Wind, rain or shine in the New Forest?
As a nation we are well-known for our obsession with the weather and it’s an obsession that national parks share.

In the traditional upland parks such as the Lake District or the Cairngorms, weather is a matter of life and death. Mountain conditions are monitored more closely than your bank balance around pay-day. A change of wind direction or a falling barometer can provide vital information for those climbing the peaks or farming the hills.

But what of the New Forest National Park? Surely you don’t need to check the prevailing conditions before scaling the heights of Bolton’s Bench?

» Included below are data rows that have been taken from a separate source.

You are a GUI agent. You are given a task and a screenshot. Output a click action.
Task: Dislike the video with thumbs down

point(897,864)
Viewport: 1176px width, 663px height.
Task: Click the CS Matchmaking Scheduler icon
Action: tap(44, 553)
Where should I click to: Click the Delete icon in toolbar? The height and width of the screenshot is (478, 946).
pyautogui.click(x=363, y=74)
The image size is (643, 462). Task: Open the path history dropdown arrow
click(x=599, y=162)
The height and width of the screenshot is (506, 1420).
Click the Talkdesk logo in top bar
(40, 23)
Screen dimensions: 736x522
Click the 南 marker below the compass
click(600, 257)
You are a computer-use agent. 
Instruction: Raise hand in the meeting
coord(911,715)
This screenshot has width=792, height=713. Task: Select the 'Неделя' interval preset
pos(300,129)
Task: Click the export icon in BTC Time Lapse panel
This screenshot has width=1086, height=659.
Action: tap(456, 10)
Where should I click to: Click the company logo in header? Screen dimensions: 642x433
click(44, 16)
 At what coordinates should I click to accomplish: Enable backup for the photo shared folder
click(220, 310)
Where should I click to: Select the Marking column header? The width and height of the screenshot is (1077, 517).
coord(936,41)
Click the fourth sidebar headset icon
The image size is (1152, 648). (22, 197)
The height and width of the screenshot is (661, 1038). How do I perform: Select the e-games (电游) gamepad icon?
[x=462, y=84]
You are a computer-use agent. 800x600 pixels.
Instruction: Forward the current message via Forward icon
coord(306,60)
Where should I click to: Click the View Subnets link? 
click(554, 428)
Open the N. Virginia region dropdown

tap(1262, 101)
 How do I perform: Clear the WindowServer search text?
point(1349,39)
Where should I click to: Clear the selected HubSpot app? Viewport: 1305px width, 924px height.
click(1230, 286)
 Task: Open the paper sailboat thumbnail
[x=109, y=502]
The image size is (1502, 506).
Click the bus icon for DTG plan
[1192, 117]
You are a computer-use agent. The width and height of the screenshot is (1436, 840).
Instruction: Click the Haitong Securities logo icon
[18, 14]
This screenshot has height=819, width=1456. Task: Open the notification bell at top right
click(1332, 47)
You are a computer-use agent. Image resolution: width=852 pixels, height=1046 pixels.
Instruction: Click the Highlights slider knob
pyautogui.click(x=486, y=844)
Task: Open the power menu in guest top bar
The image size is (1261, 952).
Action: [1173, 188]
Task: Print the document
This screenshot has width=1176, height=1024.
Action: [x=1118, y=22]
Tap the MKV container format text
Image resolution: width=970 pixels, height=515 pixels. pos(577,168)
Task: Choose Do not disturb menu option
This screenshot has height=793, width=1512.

Well, in addition to being the UK’s smallest and most densely-populated national park, the New Forest is among the flattest. The highest point in the Forest near Bramshaw is only about 135m or 443ft: hardly enough to get you out of breath, let alone worry about conditions at the ‘summit’.

The fact that the New Forest National Park is vertically challenged does not reduce the level of interest in the weather or make the weather here uninteresting.

The New Forest’s sizable sailing community, for instance, needs to keep a close eye on the weather. A long cold winter such as the one we experienced in 2010 or increasingly hot dry summers if some predictions about global warming are correct can have significant impacts on the New Forest’s animals, plants and landscape.

At a more personal level, we all want to know what the weather in the New Forest is going to be like for that walk or picnic, that bike or horse ride, for flying a kite, for gardening or farming.

So while it is not essential to monitor the avalanche risk here, the New Forest National Park developed its own weather station.

It used to be located in the village of Buckler’s Hard. The station was not much to look at: just a big black bucket. But inside that bucket was a range of hi-tech gizmos connecting wirelessly to the National Park website.

You could view live, real-time readings of all the usual measures such as temperature, wind speed and rainfall and a number of less usual ones including humidity and wind chill. Daily highs and lows were shown as well as current conditions. Weather history was recorded over the past months and year. There was also a live webcam.